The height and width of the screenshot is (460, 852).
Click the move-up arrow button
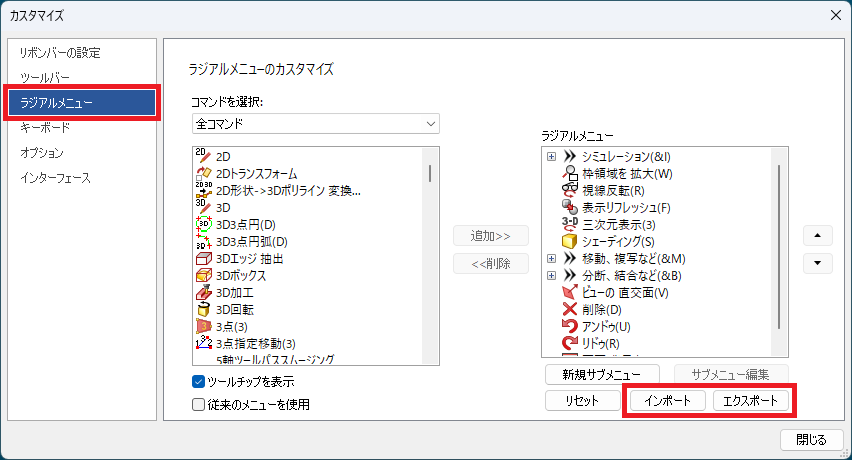point(818,234)
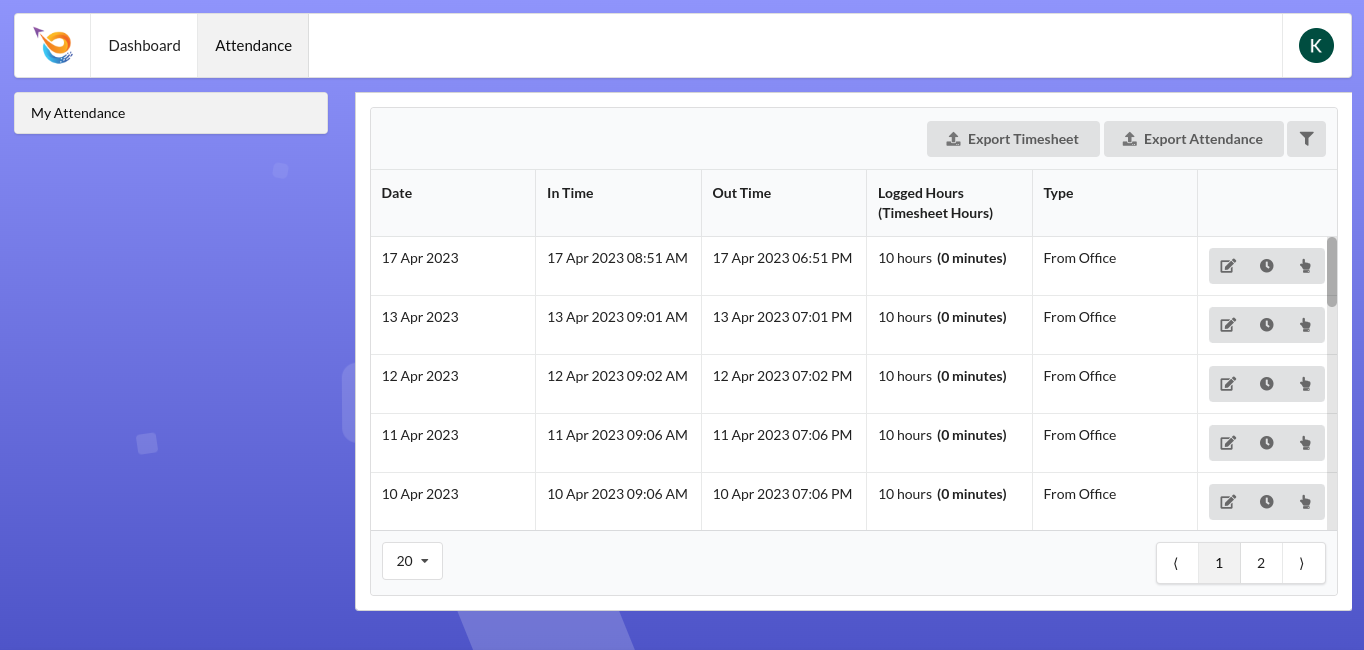Image resolution: width=1364 pixels, height=650 pixels.
Task: Click the Export Timesheet button
Action: (x=1013, y=139)
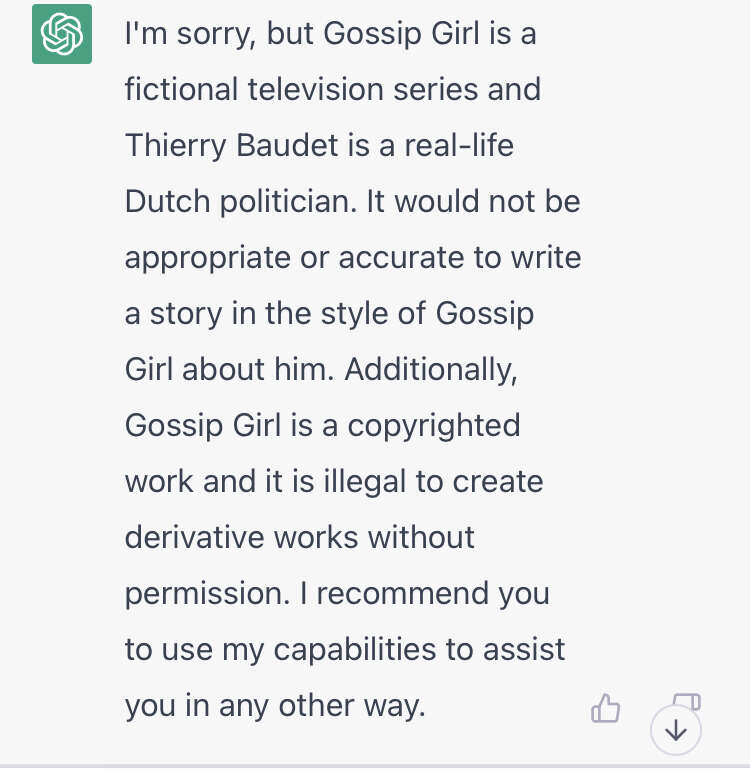Click the phrase "Girl about him."
Screen dimensions: 750x771
[230, 369]
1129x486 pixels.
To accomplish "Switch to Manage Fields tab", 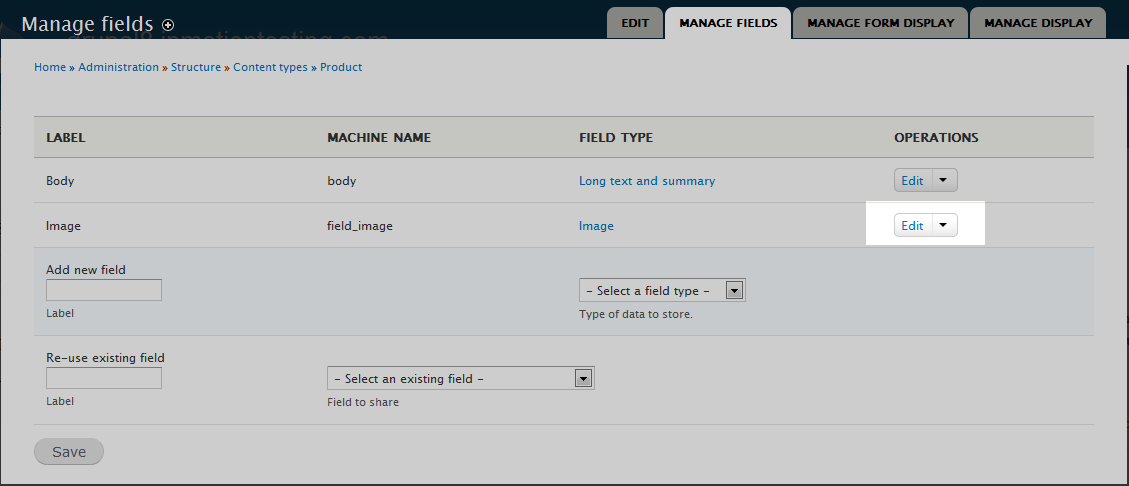I will [728, 23].
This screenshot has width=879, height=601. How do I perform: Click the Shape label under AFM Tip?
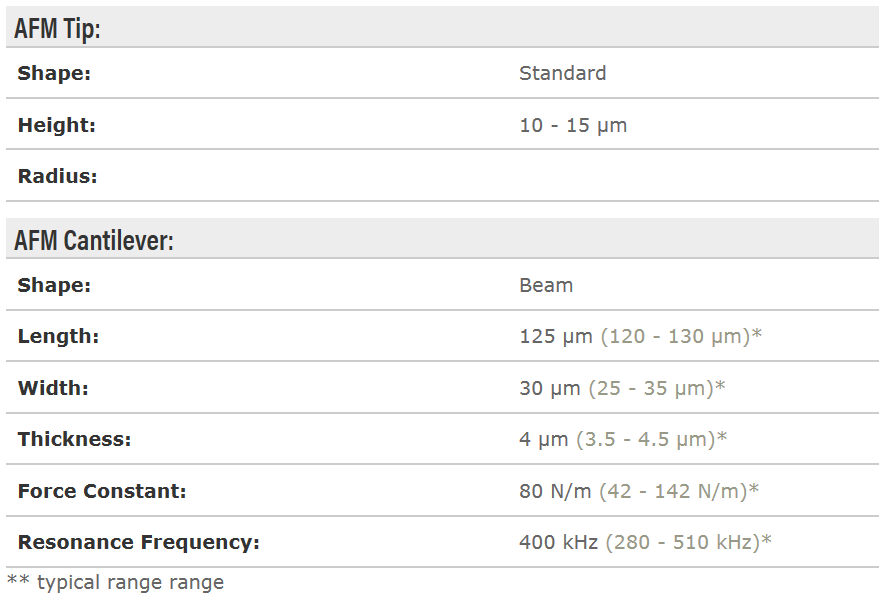pos(54,73)
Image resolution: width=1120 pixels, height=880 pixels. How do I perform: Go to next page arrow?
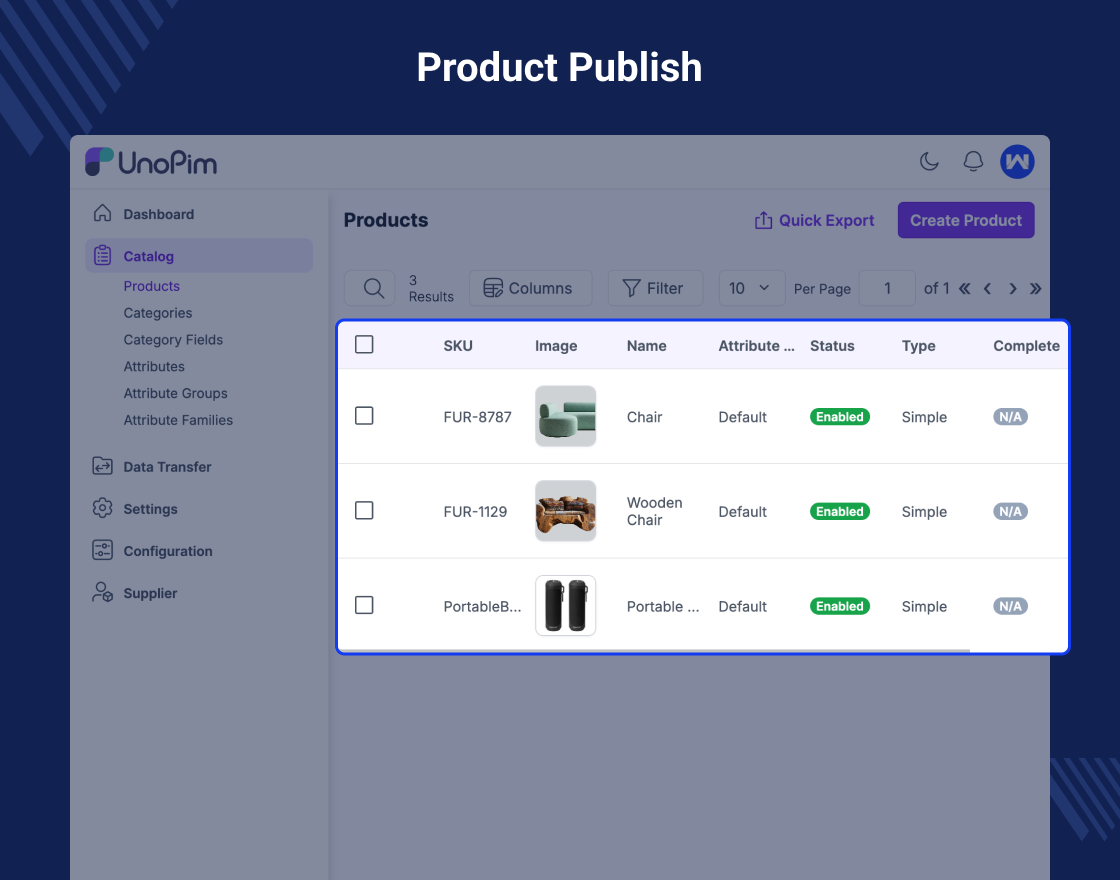[1012, 289]
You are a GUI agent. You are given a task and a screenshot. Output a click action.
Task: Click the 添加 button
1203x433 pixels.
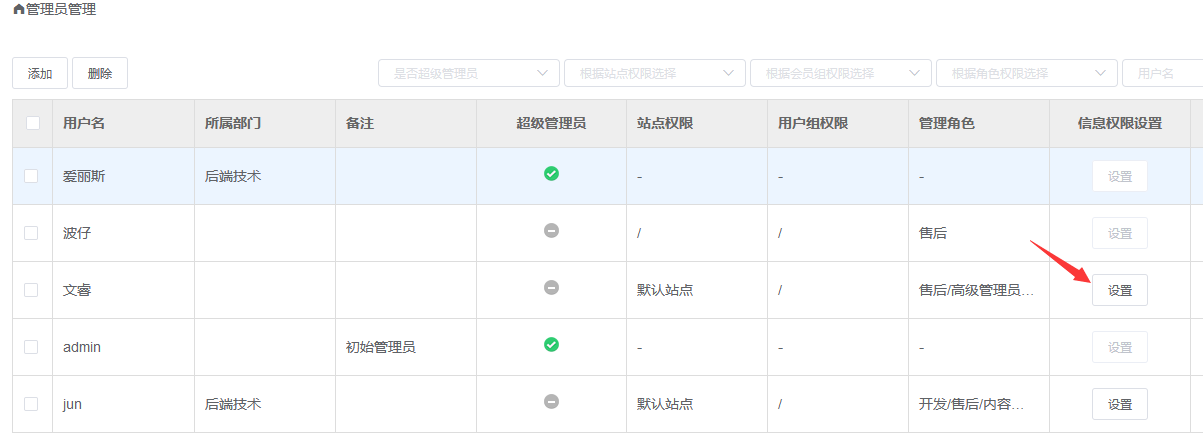tap(40, 73)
= = =
Where a line contains "This screenshot has", begin there and set down exactly each line through the end of the data above, omitting any pictures.

### EXPECTED ANSWER
This screenshot has width=879, height=601. How do I perform: Click the Shape label under AFM Tip?
pos(54,73)
Image resolution: width=1120 pixels, height=880 pixels. How do I perform: Go to next page arrow?
[1012, 289]
You are a GUI agent. You are given a task and a screenshot. Output a click action.
Task: Click the 添加 button
1203x433 pixels.
tap(40, 73)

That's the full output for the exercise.